• _Problem requirements_:
Word for word, return the lines from the top of the listing to the line containing "Select the Crop tool", both ends included, and no others.

• _Data to process_:
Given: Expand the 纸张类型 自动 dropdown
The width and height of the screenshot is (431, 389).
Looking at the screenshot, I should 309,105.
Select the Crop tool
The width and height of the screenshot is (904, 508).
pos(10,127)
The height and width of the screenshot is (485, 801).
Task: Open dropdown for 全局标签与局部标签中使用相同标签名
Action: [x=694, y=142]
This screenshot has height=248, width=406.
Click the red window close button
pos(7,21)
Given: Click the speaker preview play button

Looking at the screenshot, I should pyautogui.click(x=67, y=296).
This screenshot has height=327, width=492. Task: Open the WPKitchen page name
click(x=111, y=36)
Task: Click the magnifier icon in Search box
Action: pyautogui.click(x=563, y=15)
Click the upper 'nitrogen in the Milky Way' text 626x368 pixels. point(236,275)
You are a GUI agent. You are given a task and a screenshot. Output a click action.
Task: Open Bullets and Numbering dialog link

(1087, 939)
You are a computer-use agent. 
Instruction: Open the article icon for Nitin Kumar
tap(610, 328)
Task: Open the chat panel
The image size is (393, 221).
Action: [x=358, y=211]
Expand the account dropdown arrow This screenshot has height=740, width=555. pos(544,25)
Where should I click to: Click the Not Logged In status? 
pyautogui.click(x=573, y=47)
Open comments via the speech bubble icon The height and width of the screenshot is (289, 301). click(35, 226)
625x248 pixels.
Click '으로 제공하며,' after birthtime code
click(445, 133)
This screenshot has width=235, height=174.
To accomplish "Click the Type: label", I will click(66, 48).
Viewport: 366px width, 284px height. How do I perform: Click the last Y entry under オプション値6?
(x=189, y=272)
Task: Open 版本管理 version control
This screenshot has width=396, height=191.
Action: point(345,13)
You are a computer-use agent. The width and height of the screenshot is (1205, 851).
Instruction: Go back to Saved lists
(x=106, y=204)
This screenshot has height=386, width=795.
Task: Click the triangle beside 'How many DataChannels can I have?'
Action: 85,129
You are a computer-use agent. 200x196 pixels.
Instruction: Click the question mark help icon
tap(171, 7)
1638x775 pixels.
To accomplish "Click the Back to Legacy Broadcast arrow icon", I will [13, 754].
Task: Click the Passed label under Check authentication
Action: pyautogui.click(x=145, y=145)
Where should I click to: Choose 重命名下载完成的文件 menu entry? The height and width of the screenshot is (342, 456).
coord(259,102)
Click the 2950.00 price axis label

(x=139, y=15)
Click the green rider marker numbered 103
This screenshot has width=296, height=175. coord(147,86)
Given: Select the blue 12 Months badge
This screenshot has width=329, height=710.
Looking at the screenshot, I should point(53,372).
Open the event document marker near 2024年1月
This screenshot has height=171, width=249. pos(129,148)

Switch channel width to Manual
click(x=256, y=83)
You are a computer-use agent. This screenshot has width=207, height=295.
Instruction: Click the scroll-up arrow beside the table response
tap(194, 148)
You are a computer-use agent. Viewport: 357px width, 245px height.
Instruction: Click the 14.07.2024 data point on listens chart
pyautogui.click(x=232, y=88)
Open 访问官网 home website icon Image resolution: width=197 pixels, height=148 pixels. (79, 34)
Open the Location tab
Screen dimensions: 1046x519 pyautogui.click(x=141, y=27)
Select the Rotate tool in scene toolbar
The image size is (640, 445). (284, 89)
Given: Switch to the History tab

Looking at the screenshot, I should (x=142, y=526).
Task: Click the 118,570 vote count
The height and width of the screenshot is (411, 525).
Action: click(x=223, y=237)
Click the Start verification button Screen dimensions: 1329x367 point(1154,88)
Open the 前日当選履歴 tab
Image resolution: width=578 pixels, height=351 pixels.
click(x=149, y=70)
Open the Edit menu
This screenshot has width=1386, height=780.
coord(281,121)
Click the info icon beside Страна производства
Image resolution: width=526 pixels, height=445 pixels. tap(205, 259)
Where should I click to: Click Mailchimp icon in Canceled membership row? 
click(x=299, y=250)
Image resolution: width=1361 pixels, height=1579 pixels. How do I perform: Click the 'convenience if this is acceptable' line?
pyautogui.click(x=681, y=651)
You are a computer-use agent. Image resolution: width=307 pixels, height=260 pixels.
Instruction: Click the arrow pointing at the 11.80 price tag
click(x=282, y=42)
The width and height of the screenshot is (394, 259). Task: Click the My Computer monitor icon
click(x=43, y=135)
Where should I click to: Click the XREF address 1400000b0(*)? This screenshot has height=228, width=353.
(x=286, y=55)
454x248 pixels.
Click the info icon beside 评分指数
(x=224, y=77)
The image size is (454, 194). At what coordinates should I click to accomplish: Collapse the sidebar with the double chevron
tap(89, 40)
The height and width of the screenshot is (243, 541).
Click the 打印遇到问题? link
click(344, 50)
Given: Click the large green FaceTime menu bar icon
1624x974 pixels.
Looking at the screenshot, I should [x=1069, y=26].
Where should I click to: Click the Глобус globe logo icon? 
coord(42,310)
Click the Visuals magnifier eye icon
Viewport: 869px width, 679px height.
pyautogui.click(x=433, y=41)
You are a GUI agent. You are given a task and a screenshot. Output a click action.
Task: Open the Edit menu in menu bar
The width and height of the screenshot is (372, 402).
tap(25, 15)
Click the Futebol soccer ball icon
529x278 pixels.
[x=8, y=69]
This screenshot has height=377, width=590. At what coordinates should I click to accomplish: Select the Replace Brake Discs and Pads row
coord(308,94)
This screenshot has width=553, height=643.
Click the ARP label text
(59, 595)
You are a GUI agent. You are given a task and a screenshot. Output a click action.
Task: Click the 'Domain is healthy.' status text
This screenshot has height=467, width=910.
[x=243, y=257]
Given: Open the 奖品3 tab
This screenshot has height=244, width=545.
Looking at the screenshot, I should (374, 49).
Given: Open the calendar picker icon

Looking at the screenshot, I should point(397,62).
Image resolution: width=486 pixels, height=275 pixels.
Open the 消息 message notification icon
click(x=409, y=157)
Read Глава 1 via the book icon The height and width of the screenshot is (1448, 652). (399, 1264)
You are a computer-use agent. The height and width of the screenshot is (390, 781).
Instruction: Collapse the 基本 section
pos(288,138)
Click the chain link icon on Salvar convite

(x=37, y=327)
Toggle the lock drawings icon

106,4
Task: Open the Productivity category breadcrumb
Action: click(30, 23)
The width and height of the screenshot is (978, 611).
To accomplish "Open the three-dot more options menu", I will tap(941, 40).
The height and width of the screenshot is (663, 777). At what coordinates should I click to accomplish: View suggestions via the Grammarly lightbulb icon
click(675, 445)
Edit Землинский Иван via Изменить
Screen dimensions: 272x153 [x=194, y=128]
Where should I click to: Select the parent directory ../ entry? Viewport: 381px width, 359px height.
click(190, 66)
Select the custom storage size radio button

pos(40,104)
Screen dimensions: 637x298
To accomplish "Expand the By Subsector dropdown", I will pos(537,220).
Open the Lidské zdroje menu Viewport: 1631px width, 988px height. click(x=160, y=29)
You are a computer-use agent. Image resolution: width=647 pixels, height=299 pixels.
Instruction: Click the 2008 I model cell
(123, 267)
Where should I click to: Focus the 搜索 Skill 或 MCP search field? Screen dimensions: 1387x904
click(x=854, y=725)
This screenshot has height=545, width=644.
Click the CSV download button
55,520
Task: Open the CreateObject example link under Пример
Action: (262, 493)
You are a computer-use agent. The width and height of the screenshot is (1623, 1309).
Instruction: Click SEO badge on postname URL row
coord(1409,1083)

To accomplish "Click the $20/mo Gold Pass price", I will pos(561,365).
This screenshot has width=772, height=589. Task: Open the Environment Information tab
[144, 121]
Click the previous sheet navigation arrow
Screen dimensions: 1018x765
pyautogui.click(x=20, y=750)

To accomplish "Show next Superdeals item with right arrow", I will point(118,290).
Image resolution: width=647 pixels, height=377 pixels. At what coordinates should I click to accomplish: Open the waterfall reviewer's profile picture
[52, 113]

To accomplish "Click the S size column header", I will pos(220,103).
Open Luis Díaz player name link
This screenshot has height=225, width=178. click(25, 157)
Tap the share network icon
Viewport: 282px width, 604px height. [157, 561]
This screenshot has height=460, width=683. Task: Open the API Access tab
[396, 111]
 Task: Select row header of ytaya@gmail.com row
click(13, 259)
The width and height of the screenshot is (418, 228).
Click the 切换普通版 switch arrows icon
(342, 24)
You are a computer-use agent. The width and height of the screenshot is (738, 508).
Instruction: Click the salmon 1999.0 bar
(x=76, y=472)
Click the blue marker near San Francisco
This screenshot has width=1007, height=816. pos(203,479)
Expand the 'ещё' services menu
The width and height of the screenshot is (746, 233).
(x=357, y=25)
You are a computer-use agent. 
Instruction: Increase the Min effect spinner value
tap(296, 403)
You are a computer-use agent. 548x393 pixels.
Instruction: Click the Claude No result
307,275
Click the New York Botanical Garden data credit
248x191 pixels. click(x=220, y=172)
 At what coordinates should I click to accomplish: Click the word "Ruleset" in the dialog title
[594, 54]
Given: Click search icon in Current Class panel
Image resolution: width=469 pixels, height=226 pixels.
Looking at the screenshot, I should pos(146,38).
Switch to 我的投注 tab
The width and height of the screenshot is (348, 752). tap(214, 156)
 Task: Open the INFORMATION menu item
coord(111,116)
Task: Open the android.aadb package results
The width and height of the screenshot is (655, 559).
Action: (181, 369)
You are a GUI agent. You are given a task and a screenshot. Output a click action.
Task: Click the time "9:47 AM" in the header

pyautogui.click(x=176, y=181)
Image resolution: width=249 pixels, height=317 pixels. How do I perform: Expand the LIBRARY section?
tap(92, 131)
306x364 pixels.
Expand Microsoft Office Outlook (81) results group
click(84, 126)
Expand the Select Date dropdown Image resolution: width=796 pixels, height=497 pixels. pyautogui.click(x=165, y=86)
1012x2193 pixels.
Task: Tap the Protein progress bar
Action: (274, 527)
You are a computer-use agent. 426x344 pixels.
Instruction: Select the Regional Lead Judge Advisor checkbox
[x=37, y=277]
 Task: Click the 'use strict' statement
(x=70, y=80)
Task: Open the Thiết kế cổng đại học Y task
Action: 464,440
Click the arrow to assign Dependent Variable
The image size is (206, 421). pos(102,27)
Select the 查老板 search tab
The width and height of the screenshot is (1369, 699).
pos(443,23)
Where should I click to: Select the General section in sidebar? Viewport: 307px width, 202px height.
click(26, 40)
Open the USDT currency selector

• _Answer for this exercise_:
Given: Expand the 纸张类型 自动 dropdown
The width and height of the screenshot is (431, 389).
Looking at the screenshot, I should 309,105.
Select the Crop tool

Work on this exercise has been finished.